The Next Ted Cruz Goes to a Civil War Revival Meeting

My latest piece looks at a trio (and a half) of candidates running to the right in red states, pledging their allegiance to the Ted Cruz/Mike Lee model of “hell no” governance. I lead off with Chris McDaniel, who launched his campaign for U.S. Senate in Mississippi 24 hours after the deal to end the shutdown was reached. He won’t vote to raise the debt limit without concessions; he would have filibustered alongside Cruz et al.

I regret talking to McDaniel before Tim Murphy plunged into the Internet and noticed that McDaneil does not turn down invitations to talk to groups who think the wrong side won the War of Northern Aggression.

In August, McDaniel addressed a neo-Confederate conference in Laurel, Miss., near his hometown of Ellisville. A local chapter of the Sons of Confederate Veterans (SCV), the Jones County Rosin Heels, hosted the two-day event, which the group described in invitations as a “Southern Heritage Conference” for “politically incorrect folks.” Attendees were advised to dress in “Confederate uniforms and antebellum ball gowns or wee kilties.” McDaniel’s appearance at the Rosin Heels heritage conference was not a one-off occurrence; weeks earlier he was the keynote speaker at a separate event in Jackson… The group also purchases billboards, with messages such as “Happy birthday, President Jefferson Davis,” and “Fort Sumter was fired on when Lincoln tried to reinforce his customs house for tax collection.”

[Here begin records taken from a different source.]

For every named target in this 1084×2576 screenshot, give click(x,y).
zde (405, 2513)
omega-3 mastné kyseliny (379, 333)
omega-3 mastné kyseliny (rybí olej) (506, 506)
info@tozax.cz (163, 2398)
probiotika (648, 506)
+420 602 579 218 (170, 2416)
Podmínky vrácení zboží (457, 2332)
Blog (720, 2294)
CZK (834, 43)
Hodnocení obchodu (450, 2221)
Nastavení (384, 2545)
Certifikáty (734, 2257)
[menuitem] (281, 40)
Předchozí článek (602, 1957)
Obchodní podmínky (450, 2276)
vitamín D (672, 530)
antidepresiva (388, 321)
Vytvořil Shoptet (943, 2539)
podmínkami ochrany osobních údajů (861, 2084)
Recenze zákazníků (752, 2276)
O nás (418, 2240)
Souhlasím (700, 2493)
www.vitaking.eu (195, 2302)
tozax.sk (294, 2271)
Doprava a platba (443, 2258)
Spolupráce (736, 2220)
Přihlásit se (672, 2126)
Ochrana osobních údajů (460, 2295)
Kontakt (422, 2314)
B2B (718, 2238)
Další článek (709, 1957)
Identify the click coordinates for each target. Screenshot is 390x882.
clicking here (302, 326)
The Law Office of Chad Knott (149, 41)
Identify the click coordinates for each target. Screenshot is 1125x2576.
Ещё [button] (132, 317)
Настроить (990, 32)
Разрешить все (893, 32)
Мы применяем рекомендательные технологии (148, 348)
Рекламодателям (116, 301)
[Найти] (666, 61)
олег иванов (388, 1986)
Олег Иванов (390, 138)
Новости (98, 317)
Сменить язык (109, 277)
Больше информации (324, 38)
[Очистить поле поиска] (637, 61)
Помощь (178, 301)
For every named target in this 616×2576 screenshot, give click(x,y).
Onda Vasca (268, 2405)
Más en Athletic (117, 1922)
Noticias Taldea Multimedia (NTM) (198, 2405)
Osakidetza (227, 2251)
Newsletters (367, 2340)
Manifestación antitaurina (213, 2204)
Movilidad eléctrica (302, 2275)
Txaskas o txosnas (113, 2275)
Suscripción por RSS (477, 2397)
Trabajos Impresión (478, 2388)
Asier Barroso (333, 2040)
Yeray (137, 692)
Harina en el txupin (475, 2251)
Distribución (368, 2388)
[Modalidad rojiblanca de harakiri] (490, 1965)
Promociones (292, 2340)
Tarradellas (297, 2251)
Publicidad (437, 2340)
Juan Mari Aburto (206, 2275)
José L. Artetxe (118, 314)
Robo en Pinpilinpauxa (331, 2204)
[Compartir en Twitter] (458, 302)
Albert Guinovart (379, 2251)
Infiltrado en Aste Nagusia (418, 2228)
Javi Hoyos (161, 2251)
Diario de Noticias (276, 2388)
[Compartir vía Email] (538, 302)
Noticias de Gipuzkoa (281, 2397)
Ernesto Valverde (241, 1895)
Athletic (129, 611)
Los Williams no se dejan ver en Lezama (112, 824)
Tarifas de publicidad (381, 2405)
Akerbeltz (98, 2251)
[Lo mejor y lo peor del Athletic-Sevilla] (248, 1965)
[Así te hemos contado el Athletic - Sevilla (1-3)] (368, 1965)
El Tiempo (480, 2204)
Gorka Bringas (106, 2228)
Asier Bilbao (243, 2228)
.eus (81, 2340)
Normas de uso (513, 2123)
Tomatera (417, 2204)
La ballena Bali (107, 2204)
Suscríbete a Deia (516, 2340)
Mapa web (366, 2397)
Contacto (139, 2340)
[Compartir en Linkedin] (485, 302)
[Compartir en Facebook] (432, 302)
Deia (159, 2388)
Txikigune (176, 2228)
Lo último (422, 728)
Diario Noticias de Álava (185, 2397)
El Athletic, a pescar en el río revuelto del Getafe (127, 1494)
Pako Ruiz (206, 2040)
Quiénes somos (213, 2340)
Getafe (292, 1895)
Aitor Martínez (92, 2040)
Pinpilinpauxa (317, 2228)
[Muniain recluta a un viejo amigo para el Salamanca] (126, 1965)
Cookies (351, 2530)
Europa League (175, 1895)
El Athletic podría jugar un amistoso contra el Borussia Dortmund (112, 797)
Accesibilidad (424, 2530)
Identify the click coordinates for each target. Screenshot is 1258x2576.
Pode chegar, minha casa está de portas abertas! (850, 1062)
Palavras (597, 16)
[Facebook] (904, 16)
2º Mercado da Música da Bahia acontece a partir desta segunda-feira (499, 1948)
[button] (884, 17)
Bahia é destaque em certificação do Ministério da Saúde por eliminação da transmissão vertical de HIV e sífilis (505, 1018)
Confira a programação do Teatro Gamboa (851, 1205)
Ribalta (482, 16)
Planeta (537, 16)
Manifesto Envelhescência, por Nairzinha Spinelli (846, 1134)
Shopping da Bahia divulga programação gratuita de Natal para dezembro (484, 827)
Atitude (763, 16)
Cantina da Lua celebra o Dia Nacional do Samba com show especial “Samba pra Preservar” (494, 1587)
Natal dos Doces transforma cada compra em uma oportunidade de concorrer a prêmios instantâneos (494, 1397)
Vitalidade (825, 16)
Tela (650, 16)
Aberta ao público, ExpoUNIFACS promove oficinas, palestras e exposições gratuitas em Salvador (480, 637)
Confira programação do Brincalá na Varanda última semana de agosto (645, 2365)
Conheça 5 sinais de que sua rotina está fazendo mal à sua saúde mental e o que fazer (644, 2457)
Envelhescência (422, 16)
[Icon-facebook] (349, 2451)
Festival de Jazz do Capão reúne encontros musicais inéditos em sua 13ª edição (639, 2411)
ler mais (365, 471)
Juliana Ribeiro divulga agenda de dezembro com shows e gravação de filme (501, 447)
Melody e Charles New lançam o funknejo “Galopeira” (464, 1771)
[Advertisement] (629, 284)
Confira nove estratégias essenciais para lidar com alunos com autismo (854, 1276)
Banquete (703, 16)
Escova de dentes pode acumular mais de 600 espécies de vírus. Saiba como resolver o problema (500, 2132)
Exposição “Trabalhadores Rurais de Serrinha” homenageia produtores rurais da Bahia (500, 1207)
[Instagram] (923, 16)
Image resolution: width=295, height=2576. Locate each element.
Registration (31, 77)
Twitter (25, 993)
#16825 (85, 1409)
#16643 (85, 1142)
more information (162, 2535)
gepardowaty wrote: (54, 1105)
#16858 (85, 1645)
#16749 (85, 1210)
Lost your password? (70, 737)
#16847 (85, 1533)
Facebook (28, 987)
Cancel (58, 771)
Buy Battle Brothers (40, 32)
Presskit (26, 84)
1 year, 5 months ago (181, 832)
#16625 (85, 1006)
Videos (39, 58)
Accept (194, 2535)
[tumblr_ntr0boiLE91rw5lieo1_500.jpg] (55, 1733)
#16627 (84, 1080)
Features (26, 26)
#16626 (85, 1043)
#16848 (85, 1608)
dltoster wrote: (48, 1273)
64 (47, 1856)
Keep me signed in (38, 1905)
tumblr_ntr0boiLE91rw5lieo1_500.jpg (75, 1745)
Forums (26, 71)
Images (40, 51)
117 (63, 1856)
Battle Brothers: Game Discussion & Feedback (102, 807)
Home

As Murphy points out, this will be wholly uncontroversial with Republican voters, unless the race ends up turning on Alexander Stephens’ defense of the Confederate Constitution. (“Our new government is founded upon exactly the opposite idea; its foundations are laid, its corner- stone rests, upon the great truth that the negro is not equal to the white man; that slavery subordination to the superior race is his natural and normal condition.”) But Murphy’s a little tough on the historian who showed up at this event and claimed that Lincoln was influenced by Marx. The two did exchange letters, albeit late into the former’s presidency.